What to do -> Below are some entries. Repeat exactly the lines from the one with "Task: Click the Cuisinart" through the one with "Choose the Free", and only those.

Records supplied ->
::::

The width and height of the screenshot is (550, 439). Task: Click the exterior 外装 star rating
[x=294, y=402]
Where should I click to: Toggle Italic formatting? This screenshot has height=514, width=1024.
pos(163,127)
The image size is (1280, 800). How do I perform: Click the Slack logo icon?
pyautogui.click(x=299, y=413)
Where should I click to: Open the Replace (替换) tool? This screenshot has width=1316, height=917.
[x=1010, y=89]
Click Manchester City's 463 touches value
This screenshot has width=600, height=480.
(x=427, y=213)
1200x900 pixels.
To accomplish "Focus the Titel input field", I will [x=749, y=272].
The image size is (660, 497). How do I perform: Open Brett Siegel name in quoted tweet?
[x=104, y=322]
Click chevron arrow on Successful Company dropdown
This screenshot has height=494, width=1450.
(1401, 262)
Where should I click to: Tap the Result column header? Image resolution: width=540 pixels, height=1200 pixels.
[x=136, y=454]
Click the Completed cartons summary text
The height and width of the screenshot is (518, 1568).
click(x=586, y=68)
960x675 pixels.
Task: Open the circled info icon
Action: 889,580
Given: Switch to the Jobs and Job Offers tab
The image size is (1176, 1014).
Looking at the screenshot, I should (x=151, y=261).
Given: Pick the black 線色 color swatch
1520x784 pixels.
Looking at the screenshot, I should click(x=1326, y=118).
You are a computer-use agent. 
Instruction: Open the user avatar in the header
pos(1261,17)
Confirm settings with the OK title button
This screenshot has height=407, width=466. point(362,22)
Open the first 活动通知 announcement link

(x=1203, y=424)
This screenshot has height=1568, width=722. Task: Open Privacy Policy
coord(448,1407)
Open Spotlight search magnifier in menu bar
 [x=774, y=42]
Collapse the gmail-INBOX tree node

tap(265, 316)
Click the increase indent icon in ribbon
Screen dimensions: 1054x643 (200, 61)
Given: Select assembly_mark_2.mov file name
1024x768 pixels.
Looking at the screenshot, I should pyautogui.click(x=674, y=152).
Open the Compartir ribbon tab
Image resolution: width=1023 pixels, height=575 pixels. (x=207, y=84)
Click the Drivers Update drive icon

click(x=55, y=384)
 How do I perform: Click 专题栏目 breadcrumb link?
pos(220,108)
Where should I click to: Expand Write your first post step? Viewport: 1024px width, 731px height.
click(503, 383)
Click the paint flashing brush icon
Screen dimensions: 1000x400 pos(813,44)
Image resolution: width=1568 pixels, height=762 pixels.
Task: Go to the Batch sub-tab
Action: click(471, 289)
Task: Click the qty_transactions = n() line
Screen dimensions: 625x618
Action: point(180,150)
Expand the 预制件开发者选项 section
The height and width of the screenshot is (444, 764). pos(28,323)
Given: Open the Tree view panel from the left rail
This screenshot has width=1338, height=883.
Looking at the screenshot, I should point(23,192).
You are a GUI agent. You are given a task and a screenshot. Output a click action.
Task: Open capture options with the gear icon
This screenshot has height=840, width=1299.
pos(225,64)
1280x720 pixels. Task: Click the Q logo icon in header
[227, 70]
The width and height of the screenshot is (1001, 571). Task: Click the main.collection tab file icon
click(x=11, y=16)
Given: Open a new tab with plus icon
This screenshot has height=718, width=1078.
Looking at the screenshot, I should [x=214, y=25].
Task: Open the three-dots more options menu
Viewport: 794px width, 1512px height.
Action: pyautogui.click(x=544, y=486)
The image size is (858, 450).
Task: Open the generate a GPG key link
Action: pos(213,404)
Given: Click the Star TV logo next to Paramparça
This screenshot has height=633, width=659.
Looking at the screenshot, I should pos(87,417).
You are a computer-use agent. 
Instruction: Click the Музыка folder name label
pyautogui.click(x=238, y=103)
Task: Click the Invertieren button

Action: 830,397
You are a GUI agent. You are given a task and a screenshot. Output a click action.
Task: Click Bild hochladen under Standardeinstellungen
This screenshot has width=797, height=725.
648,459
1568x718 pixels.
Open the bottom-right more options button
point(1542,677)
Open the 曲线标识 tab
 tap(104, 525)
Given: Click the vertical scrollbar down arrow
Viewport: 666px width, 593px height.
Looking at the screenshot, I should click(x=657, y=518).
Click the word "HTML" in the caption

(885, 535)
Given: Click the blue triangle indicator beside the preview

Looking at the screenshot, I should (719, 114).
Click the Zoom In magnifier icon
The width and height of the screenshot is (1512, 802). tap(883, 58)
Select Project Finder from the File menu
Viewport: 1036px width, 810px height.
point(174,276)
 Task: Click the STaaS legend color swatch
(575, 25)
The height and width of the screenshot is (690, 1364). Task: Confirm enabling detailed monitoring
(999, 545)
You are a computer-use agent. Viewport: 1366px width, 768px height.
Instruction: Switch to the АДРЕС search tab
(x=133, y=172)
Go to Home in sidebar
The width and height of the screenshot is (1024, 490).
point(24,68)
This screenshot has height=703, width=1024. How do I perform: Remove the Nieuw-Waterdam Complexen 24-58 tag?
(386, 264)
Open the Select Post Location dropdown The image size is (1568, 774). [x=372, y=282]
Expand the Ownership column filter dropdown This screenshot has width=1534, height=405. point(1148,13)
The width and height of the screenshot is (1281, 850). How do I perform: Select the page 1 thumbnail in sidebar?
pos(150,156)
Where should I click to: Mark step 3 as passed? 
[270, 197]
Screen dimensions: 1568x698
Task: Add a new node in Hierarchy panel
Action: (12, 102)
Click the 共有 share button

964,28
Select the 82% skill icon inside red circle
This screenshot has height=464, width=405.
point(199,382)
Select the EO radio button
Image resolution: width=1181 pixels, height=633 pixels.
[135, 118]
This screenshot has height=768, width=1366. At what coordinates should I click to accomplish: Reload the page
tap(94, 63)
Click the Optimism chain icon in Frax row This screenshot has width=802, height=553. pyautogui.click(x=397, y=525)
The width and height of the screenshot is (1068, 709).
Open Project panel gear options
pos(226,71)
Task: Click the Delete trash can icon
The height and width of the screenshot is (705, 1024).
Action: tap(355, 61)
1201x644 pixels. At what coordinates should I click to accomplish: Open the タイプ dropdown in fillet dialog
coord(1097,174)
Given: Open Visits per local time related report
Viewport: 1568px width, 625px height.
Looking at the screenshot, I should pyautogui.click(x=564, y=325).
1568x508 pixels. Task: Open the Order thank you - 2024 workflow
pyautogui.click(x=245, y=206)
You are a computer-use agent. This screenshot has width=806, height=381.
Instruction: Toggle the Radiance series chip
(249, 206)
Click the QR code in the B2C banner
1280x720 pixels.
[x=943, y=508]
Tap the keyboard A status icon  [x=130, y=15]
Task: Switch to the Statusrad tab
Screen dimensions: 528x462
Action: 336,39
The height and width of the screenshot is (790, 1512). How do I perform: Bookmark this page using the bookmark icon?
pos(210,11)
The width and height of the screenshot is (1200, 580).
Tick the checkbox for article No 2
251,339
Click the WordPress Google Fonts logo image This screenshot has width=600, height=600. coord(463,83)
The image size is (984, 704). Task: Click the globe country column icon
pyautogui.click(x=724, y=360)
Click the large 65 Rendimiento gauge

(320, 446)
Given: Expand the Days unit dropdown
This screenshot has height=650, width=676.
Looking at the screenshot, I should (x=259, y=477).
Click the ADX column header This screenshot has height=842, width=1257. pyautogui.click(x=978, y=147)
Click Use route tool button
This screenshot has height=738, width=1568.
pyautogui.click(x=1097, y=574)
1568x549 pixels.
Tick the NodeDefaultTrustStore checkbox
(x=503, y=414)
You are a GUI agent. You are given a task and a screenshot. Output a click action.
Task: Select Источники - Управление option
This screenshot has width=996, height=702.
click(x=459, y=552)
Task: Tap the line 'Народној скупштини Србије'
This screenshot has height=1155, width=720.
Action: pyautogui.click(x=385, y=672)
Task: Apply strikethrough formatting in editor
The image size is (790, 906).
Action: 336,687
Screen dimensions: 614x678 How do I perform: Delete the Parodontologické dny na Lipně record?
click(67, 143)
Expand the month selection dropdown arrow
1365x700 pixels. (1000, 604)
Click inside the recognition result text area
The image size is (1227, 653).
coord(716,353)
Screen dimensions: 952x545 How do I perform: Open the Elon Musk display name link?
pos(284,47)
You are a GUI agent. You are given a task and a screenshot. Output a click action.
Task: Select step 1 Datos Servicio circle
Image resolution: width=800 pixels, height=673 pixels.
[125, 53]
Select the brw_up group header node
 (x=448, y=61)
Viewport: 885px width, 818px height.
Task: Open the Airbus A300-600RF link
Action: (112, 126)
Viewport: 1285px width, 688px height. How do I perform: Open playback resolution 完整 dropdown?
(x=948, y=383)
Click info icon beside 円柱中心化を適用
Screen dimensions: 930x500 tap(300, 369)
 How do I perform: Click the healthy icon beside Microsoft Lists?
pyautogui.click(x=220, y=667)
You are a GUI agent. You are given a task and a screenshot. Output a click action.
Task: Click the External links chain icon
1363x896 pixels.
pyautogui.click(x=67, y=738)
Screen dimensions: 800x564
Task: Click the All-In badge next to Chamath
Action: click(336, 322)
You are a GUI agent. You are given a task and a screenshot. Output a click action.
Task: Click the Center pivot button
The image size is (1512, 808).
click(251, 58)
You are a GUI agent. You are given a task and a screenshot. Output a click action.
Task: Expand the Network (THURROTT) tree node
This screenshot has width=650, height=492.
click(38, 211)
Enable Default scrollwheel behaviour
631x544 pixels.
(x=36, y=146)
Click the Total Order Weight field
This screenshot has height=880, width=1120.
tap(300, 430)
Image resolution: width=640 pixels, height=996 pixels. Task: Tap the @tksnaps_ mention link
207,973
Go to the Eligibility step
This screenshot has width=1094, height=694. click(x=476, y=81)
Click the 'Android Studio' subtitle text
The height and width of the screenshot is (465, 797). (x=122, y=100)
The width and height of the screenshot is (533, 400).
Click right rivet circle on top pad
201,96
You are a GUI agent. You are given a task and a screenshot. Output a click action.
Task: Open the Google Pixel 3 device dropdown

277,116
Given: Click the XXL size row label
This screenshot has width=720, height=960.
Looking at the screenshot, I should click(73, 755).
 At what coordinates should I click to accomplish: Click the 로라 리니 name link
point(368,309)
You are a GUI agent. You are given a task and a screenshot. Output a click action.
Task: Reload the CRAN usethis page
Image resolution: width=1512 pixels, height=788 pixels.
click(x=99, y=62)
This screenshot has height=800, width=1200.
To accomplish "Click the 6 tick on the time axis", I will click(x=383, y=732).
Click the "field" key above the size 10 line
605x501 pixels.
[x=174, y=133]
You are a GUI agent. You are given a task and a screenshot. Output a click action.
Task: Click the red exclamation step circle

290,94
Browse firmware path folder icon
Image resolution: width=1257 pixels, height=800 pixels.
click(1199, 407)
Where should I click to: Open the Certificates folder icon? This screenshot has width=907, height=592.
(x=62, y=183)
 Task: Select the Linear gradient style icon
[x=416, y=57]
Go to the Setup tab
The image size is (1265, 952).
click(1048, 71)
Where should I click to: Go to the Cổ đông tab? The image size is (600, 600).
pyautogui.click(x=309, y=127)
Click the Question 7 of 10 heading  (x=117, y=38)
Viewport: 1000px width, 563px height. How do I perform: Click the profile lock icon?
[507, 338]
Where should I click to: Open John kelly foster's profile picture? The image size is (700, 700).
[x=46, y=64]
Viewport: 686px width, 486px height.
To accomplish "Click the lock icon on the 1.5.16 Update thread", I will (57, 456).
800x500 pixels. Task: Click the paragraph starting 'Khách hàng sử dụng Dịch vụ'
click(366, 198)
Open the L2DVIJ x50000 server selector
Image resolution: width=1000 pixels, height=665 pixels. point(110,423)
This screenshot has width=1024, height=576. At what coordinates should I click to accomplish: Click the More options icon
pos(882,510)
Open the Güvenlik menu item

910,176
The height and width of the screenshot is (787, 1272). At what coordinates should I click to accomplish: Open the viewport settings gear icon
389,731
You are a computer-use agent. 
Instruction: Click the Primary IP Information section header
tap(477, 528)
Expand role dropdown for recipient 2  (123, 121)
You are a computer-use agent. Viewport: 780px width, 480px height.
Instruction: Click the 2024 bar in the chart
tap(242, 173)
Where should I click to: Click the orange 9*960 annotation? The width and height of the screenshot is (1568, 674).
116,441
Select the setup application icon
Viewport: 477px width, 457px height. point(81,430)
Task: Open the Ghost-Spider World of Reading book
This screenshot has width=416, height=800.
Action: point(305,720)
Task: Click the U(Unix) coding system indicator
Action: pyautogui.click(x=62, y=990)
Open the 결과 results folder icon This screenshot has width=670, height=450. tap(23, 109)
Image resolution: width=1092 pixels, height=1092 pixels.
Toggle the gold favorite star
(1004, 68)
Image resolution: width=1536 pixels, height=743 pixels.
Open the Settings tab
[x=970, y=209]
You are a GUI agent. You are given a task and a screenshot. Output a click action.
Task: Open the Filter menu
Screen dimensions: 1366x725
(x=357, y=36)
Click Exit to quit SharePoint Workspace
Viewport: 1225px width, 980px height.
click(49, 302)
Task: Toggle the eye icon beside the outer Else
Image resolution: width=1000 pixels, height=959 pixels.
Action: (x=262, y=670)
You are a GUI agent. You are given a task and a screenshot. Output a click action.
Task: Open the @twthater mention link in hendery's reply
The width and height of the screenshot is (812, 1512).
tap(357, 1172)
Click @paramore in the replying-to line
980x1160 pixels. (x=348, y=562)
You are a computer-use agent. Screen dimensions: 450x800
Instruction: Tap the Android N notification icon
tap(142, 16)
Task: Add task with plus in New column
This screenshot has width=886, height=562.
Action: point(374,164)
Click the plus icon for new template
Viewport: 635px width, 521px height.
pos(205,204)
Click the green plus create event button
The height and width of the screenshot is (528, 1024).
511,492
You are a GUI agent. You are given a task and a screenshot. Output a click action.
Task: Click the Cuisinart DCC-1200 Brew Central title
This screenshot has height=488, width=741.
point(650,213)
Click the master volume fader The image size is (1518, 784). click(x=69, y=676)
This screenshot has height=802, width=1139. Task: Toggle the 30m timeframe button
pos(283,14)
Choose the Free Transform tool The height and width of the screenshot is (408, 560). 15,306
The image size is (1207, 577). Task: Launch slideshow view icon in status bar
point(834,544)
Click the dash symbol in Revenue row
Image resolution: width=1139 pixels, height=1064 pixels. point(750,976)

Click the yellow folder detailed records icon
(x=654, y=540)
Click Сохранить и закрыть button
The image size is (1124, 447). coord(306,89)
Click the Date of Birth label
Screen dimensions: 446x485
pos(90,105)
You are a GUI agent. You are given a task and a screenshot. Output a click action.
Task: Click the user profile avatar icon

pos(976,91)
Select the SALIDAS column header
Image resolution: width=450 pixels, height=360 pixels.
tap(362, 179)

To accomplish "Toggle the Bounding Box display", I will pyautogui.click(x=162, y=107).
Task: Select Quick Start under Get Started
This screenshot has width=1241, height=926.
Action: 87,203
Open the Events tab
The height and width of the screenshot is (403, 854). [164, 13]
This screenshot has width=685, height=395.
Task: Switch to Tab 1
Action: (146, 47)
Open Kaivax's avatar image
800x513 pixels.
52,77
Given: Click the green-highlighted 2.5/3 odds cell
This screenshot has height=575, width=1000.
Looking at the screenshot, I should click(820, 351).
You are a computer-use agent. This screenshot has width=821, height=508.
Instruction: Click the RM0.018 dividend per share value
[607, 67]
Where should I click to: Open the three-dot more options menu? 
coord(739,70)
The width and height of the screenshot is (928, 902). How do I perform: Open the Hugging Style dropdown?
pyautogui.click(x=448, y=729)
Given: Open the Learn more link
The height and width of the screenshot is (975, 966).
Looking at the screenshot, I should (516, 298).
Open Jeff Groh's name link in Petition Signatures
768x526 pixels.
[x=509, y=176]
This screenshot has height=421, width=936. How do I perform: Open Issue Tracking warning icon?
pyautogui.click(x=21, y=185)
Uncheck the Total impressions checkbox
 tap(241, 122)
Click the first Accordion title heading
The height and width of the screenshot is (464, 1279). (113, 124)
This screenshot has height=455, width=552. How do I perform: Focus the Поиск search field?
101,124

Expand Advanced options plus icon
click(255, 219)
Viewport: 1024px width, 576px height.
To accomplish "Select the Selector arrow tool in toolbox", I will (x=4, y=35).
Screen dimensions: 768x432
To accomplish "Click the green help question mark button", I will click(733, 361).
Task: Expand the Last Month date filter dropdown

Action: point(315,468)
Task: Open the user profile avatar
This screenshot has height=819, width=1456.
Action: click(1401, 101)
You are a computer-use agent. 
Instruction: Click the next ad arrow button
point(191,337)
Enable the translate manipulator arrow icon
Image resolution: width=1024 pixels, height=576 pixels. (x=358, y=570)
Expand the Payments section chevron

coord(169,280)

::::

Written solution ->
Task: Click the Cuisinart DCC-1200 Brew Central title
This screenshot has height=488, width=741.
point(650,213)
Click the master volume fader The image size is (1518, 784). click(x=69, y=676)
This screenshot has height=802, width=1139. Task: Toggle the 30m timeframe button
pos(283,14)
Choose the Free Transform tool The height and width of the screenshot is (408, 560). 15,306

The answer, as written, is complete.